◆ **INSTRUCTIONS FOR THE TASK**
Reproduce the material from the line with "Task: Select the red 짝 circle at 01시 17분" to the line with "Looking at the", swapping "tracker" for "monitor" and changing nothing else. Omit the pictures from your output.

◆ **DATA PROVIDED**
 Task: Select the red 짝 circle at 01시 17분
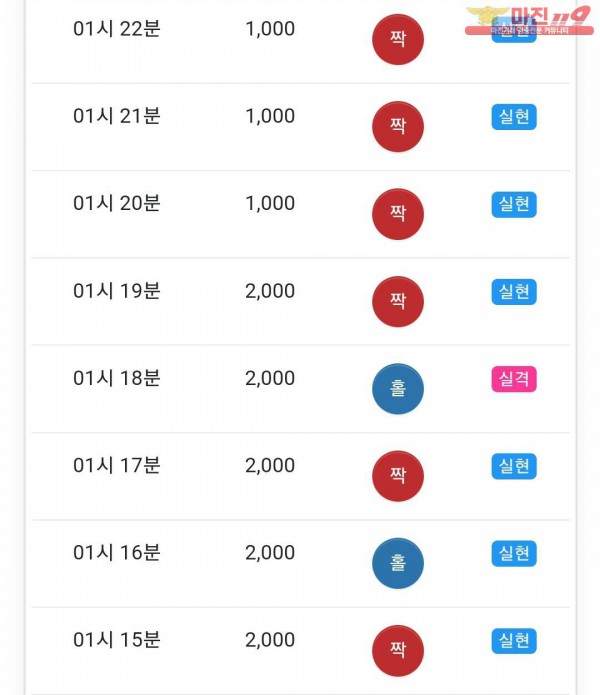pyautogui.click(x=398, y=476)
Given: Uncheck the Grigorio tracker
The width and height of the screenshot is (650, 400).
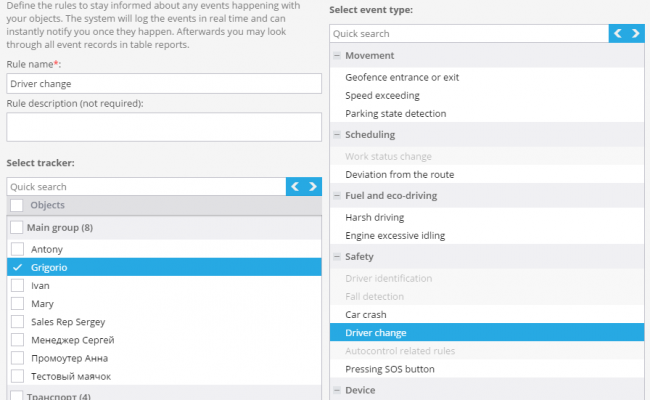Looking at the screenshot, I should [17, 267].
* * *
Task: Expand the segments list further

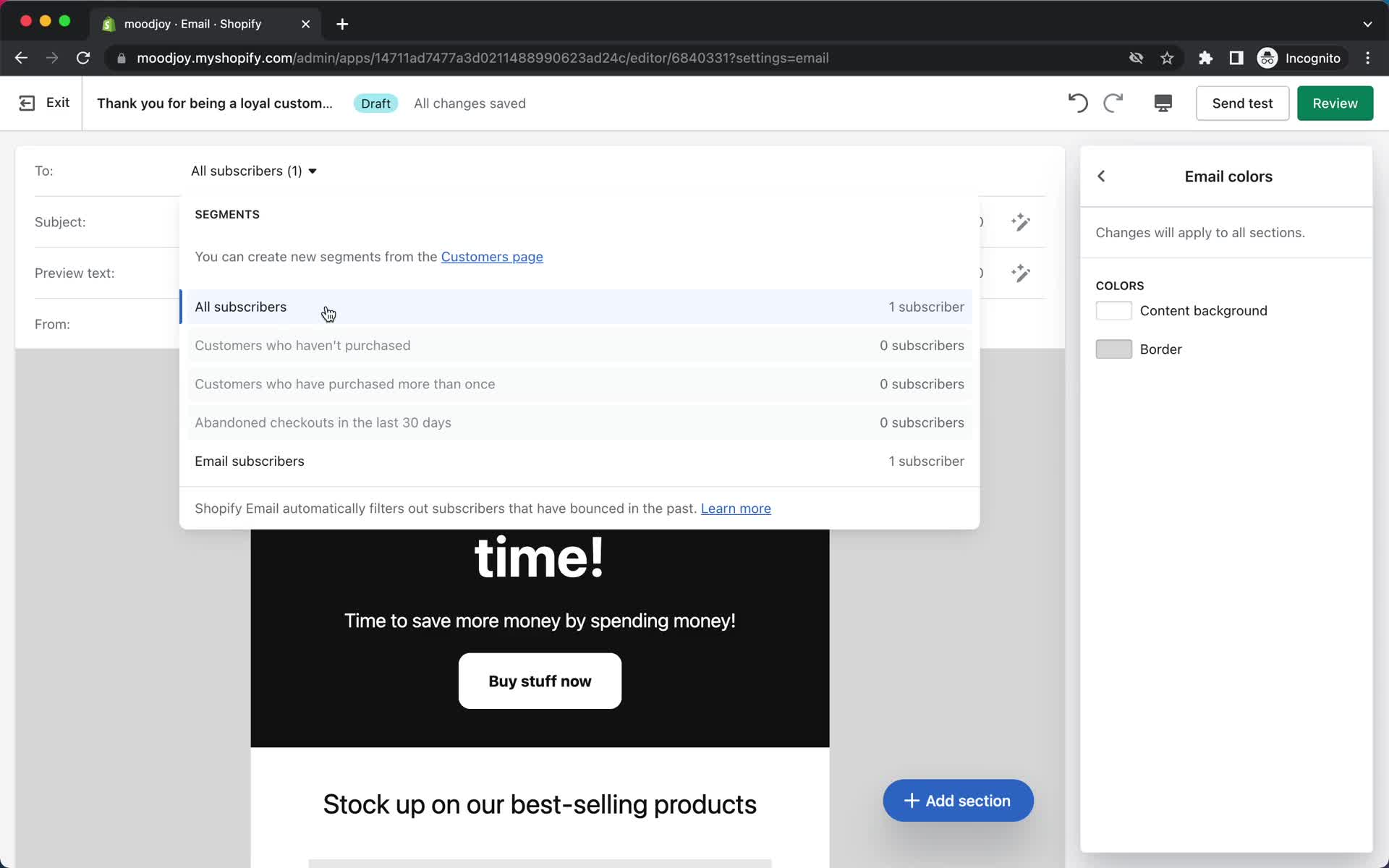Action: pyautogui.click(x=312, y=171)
==
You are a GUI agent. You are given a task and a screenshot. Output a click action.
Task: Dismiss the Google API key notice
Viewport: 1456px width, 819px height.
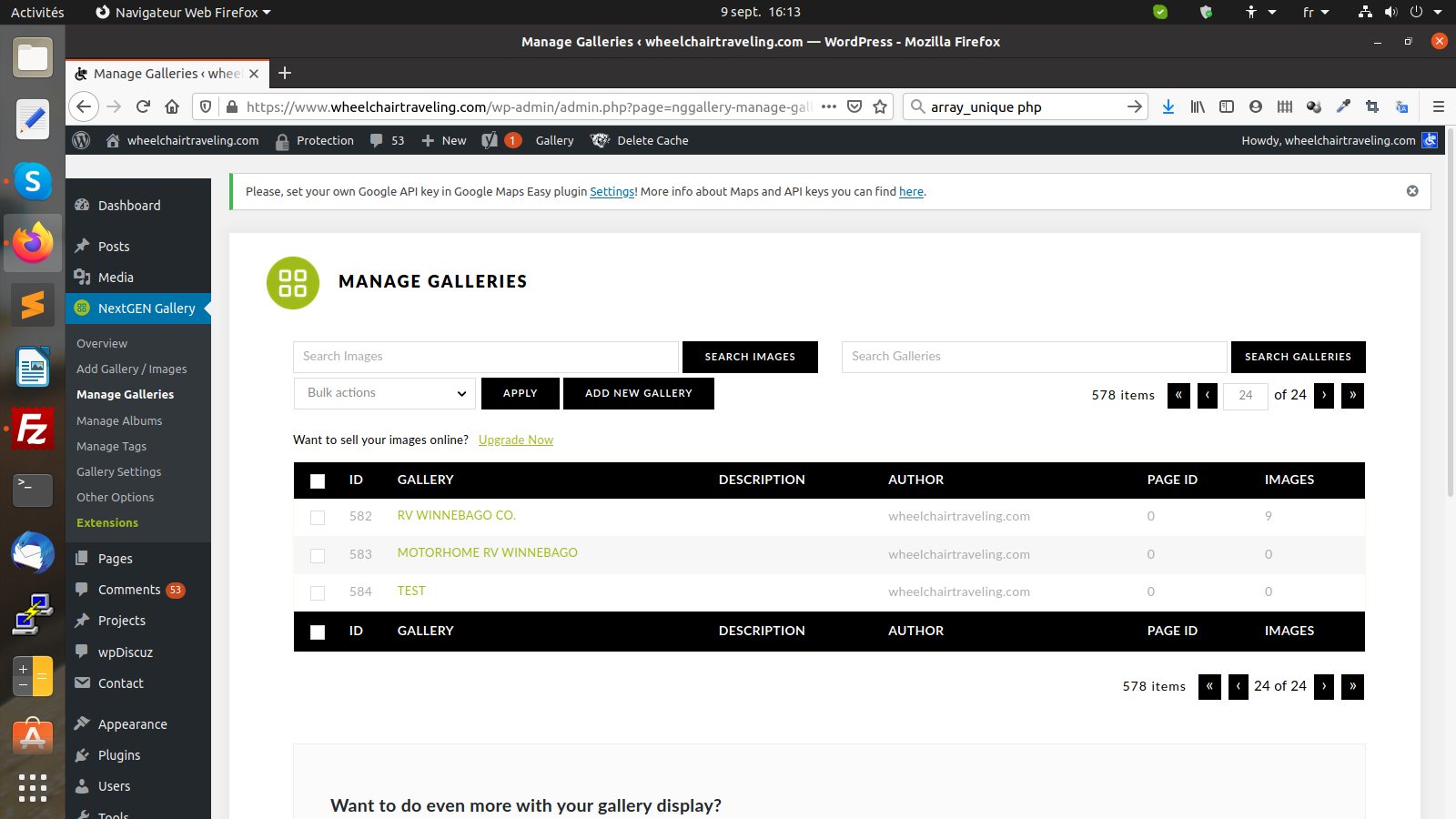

◆ **SOLUTION BELOW**
 Task: Select the red 짝 circle at 01시 17분
pyautogui.click(x=398, y=476)
Given: Uncheck the Grigorio monitor
The width and height of the screenshot is (650, 400).
Looking at the screenshot, I should [17, 267].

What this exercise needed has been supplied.